AIM: List every line of the material below that contains the word "wall".
= = = = =
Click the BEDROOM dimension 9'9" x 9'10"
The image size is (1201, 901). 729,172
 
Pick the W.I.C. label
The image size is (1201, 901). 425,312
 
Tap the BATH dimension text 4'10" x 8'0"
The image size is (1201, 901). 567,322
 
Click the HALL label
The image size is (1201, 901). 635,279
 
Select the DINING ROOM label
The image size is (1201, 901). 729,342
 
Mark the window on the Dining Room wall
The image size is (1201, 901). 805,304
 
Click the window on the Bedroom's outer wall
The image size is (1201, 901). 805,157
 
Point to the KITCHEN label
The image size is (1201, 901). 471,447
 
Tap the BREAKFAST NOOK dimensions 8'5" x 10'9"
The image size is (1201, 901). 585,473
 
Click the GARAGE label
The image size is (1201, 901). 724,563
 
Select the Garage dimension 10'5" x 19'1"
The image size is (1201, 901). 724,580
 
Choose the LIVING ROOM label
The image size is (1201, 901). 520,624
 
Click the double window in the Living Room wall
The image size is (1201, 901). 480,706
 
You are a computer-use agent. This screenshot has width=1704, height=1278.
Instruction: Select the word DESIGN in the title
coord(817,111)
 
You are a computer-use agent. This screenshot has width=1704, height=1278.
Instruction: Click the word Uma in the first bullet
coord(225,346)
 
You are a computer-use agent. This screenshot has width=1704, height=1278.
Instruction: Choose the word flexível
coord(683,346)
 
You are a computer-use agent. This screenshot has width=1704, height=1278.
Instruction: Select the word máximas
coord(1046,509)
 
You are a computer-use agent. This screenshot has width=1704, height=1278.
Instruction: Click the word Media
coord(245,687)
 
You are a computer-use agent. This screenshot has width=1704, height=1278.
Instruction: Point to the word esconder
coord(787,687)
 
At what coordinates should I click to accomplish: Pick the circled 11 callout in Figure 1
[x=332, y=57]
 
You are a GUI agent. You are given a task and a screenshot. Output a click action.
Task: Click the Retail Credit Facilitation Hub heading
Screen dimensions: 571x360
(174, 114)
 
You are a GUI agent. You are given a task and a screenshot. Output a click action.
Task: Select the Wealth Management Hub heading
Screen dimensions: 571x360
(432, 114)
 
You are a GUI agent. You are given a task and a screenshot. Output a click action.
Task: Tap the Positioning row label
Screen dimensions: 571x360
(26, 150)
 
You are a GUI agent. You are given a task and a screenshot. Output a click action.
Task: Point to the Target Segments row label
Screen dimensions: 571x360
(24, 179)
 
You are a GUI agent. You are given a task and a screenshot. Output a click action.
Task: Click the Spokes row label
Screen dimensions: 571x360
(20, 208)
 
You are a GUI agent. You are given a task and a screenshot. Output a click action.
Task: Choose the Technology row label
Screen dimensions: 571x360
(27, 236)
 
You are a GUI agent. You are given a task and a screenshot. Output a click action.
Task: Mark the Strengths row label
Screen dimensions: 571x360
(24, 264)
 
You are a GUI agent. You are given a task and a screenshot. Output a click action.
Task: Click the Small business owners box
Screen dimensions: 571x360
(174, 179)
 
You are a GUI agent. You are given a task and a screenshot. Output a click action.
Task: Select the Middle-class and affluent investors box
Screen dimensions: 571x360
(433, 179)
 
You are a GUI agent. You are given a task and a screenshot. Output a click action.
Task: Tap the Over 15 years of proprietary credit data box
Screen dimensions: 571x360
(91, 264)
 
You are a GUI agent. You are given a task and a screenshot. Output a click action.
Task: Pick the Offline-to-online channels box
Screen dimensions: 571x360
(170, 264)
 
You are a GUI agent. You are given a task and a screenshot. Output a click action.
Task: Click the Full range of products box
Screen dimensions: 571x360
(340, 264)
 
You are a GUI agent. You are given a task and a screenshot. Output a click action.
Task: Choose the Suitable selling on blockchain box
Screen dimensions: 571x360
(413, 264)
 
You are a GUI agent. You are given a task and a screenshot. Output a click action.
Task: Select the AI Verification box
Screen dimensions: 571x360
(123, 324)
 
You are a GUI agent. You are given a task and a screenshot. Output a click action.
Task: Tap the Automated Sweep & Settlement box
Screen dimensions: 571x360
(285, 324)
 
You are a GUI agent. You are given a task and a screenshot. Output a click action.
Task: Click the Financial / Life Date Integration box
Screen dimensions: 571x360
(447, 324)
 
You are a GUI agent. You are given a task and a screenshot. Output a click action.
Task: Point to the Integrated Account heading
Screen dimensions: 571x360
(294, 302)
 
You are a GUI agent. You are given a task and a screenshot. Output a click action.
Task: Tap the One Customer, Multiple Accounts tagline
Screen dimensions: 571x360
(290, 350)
= = = = =
RESULT:
Mark the window on the Dining Room wall
Click the window on the Bedroom's outer wall
Click the double window in the Living Room wall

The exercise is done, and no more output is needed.